**Given problem A:**
List every person named in the security bug comment, one per line.
**Given problem B:**
Reproduce the security bug comment verbatim from "awile: I missed" to "(Example Bug 1293111).".

**Extracted text:**
:::
Including here for clarity...

"As pointed out by reader Koval, this issue could have been solved by amending the code to single quote the $gids. This would require a single quote to break out of, which would be escaped by mysql_real_escape_string:"

Hans: the only feedback on how to improve this code would be to move toward prepared queries, but from a security perspective, I don't any issue with the current implementation from a SQLi vulnerability standpoint.
awile: I missed your comment earlier about the bug bounty program, but I'll answer it now.  This particular site is not part of the Mozilla Web Sec Bug Bounty program.  If you're curious about getting bounties for bugs, this site is a good resource to check out (https://www.mozilla.org/en-US/security/bug-bounty/faq-webapp/#eligible-bugs) as it will increase your changes of getting a bounty.  With that said, we always reserve the right to reward bounty participants for non-eligible sites if we believe they've helped us sufficiently mitigate a high-risk issue (Example Bug 1293111).
Flags: sec-bounty? → sec-bounty-
Thanks for the concern and looking into this!
:::
**Recorded data:**
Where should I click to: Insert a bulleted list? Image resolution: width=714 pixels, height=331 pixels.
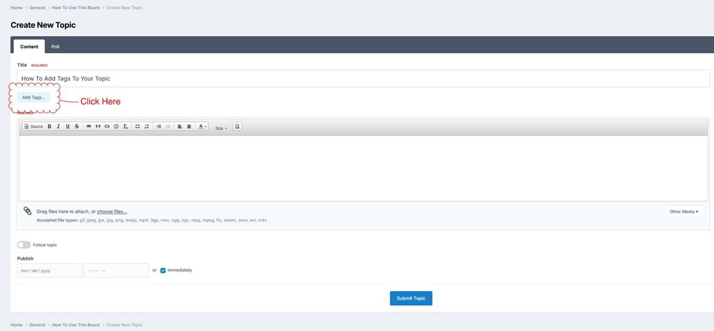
:::
**Correct output A:**
Koval
Hans
awile

**Correct output B:**
awile: I missed your comment earlier about the bug bounty program, but I'll answer it now.  This particular site is not part of the Mozilla Web Sec Bug Bounty program.  If you're curious about getting bounties for bugs, this site is a good resource to check out (https://www.mozilla.org/en-US/security/bug-bounty/faq-webapp/#eligible-bugs) as it will increase your changes of getting a bounty.  With that said, we always reserve the right to reward bounty participants for non-eligible sites if we believe they've helped us sufficiently mitigate a high-risk issue (Example Bug 1293111).